* [What is required] Reproduce exactly the rows below, beginning with the line containing "Given: Click the group photo commenter avatar" and continuing through the final row, both ends included.
====== Records shown
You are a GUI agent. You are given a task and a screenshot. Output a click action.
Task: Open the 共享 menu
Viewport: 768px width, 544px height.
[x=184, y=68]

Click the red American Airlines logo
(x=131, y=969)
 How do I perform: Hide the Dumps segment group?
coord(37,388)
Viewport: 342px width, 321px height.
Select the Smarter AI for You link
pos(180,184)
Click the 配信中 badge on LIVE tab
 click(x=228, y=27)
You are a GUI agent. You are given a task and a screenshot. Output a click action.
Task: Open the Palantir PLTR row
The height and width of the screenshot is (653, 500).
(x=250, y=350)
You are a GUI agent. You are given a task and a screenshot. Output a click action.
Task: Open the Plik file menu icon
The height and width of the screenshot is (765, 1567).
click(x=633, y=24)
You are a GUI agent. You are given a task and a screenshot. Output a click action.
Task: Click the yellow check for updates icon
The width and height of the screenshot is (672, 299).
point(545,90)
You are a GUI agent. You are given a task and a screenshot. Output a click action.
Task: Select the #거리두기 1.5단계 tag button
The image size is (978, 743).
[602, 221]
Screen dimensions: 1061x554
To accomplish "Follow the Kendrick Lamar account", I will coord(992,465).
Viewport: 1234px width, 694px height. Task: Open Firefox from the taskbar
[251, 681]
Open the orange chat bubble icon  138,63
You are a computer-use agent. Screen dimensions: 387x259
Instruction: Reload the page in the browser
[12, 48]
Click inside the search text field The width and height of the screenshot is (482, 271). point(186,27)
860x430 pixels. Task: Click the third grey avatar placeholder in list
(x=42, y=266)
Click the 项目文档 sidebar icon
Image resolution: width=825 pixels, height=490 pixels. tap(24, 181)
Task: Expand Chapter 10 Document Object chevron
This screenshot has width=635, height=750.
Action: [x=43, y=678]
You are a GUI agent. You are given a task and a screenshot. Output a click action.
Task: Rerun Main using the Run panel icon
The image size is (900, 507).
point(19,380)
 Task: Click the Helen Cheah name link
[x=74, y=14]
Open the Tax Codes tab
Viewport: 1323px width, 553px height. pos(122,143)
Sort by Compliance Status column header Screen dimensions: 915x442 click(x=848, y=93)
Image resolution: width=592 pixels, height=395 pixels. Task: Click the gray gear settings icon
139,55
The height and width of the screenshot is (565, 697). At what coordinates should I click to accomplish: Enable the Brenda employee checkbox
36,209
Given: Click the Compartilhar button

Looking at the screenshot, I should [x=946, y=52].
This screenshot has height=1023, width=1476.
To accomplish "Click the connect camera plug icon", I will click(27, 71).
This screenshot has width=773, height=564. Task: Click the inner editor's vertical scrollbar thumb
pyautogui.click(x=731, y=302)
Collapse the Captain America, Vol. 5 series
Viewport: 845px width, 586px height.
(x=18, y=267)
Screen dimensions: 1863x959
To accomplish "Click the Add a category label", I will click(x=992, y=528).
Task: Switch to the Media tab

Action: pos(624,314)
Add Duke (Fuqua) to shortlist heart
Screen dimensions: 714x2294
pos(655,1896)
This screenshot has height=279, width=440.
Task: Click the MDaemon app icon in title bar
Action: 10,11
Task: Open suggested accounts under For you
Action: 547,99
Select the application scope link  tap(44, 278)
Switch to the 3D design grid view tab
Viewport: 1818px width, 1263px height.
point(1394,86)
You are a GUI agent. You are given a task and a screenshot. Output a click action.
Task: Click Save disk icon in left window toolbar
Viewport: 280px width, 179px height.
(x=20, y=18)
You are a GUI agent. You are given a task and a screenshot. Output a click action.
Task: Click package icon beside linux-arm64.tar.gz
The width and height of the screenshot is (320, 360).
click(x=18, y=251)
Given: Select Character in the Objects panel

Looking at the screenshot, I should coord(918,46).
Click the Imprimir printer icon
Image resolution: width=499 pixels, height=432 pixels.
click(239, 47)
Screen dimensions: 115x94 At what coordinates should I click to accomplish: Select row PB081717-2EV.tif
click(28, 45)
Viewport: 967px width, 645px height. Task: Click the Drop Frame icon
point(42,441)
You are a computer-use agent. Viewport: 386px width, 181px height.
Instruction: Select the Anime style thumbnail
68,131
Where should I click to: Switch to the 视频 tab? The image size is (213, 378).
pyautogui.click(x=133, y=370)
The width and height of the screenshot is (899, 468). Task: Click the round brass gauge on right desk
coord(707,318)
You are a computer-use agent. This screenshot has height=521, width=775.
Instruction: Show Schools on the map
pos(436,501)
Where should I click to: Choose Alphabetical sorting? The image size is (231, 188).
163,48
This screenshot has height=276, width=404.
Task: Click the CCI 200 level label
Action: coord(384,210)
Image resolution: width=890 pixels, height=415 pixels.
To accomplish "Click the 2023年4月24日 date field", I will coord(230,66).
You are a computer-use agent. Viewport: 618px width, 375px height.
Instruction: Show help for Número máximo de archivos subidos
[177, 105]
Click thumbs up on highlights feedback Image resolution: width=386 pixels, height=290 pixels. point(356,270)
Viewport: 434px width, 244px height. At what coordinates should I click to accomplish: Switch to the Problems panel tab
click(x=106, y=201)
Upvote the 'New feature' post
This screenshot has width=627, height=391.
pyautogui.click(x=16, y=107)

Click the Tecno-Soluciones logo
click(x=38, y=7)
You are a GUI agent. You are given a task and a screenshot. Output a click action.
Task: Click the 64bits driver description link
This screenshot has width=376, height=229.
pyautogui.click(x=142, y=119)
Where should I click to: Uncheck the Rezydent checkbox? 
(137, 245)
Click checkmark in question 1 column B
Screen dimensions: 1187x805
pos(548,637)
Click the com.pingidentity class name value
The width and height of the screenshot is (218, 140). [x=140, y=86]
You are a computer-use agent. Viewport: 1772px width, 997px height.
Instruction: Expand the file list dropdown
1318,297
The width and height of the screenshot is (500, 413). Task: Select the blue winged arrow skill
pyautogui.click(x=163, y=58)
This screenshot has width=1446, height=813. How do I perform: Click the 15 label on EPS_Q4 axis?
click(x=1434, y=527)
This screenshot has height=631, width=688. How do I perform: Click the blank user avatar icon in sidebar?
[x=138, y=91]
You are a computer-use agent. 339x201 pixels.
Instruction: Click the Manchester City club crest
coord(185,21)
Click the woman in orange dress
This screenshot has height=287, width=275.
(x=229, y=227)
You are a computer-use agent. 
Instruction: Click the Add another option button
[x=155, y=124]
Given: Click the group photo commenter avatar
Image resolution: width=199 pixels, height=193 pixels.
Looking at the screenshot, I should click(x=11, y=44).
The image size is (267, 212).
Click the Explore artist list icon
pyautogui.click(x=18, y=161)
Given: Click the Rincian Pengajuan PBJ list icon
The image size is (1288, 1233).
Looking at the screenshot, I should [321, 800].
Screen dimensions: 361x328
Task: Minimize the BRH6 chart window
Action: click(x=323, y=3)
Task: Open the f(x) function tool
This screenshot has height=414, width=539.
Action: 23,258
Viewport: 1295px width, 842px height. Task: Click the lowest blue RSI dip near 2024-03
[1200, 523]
============
* [Solution for this exercise]
Given: Click the group photo commenter avatar
Image resolution: width=199 pixels, height=193 pixels.
Looking at the screenshot, I should click(x=11, y=44).
The image size is (267, 212).
Click the Explore artist list icon
pyautogui.click(x=18, y=161)
Given: Click the Rincian Pengajuan PBJ list icon
The image size is (1288, 1233).
Looking at the screenshot, I should [321, 800].
Screen dimensions: 361x328
Task: Minimize the BRH6 chart window
Action: click(x=323, y=3)
Task: Open the f(x) function tool
This screenshot has height=414, width=539.
Action: 23,258
Viewport: 1295px width, 842px height. Task: Click the lowest blue RSI dip near 2024-03
[1200, 523]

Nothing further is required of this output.